Tous les intervenants travaillent sur des sujets communs définis en début d’année mêlant langue et culture occitanes, après concertation avec les conseillers pédagogiques en occitan. La langue est utilisée à l’oral essentiellement, l’écrit n’est abordé qu’en CM1 et CM2.

Ont été au programme récemment le monde végétal avec les arbustes en Rouergue ou le monde animal local, en utilisant notamment des chants, des histoires, des comptines collectées auprès des anciens dans les différents cantons aveyronnais lors de l’opération Al Canton.

En 2018-2019, les enfants voyagent dans le temps à travers l’histoire du Rouergue. Ils ont ainsi découvert en occitan le Néolithique avec les statues-menhirs du Sud-Aveyron, puis l’époque romaine à travers les fouilles de la Graufesenque et suivent en ce début 2019 les pèlerins du Moyen Âge sur les chemins de Saint-Jacques de Compostelle.

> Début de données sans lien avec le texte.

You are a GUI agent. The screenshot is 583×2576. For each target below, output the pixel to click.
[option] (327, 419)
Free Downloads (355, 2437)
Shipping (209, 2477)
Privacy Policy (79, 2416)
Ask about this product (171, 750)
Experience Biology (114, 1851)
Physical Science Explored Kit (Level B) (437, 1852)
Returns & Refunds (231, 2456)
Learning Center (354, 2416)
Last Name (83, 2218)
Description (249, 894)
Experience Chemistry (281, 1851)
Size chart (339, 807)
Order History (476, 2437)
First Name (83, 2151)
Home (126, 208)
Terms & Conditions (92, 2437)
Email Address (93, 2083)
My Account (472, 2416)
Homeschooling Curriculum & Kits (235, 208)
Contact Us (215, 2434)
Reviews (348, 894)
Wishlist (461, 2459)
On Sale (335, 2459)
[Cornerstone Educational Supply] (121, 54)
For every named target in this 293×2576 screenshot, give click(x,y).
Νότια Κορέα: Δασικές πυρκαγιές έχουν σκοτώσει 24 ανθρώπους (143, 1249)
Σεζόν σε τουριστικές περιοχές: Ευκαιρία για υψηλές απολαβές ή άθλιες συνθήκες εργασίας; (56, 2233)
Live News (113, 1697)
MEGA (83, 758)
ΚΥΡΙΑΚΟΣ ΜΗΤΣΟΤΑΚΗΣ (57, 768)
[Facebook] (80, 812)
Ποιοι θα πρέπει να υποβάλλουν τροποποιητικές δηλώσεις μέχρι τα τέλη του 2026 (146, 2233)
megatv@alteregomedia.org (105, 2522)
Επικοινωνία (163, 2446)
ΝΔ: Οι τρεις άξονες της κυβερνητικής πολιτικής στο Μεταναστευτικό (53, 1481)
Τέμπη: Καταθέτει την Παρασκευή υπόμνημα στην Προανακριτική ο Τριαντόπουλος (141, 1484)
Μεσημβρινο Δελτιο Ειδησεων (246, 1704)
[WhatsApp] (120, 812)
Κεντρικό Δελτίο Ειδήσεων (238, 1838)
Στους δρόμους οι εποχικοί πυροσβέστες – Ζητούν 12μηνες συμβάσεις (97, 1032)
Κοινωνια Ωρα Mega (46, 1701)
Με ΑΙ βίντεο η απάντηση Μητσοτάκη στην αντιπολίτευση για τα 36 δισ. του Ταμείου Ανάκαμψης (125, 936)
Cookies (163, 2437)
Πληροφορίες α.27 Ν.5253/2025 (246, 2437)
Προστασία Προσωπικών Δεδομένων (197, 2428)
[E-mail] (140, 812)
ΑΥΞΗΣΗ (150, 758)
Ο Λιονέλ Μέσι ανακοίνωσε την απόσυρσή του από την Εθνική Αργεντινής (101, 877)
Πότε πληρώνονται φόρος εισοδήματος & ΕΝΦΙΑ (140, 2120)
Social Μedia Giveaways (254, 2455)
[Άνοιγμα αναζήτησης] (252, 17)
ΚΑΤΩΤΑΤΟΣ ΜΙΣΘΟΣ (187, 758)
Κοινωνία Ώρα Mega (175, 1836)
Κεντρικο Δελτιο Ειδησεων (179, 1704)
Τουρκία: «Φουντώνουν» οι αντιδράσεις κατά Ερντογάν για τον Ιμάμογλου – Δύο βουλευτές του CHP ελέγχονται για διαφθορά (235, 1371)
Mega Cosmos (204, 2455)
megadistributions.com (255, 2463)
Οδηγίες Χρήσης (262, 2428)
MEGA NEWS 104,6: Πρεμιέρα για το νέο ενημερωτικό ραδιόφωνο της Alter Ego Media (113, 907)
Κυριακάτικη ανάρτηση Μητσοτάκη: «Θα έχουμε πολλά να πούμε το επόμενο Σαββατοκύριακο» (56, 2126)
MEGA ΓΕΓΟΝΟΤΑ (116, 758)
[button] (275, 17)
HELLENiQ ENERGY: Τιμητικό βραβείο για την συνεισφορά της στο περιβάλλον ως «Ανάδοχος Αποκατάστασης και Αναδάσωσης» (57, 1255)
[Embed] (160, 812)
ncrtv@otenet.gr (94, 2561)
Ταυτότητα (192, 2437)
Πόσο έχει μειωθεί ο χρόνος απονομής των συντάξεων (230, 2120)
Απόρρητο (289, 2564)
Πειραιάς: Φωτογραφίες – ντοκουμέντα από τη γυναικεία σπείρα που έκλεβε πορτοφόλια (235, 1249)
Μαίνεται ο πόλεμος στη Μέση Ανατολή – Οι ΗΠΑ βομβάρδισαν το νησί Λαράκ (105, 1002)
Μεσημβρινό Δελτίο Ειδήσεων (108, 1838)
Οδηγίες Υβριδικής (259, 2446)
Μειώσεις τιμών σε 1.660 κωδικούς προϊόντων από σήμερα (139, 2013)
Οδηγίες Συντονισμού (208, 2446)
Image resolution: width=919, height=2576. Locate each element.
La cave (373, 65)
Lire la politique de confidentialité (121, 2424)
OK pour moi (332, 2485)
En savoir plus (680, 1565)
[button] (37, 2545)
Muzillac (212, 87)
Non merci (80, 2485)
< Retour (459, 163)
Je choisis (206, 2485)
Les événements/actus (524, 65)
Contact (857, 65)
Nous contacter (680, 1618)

Apprendre la langue « debout »

Pour Jean-Pierre Gaffier, directeur d’ADOC 12, il faut privilégier le répertoire et le patrimoine locaux pour que les enfants s’impliquent plus facilement, et puissent échanger avec leur famille. Il faut vivre la langue, son histoire, sa culture en participant physiquement, par l’action : « apprendre la langue debout », en agissant dans la langue comme dans la vraie vie.

Par exemple, pour vivre le plus intensément possible le conte « La montanha negra » de Joan Bodon, ADOC a réalisé un labyrinthe à la taille des enfants qui ont pu se déplacer à l’intérieur et vivre l’histoire au plus près du réel. Inutile alors d’exiger : « rapèla-te, fanton ! » Comment alors oublier le conte vécu avec tous ses sens ? De même, on comprend et on retient mieux l’industrie de la poterie romaine de la Graufesenque en mimant les gestes des ouvriers et en parlant dans la langue.


Des copains qui parlent occitan

Parler une langue c’est communiquer avec les autres. Indispensable du coup, de rencontrer d’autres enfants pour partager des ateliers, des contes, des saynètes de théâtre, des chants ! En 2018, 3500 enfants ont rencontré leurs copains occitans dans trois « recampaments » à Montégut, au Parc de Vabre près de Rodez et dans les Martinets du Lézert, près de La Bastide-l’Évêque.

Département et communes s’engagent pour l’occitan

Le conseil départemental de l’Aveyron finance cette opération de reconquête de la place de l’occitan auprès des scolaires à hauteur de 60 % et les communes partenaires pour 35 %.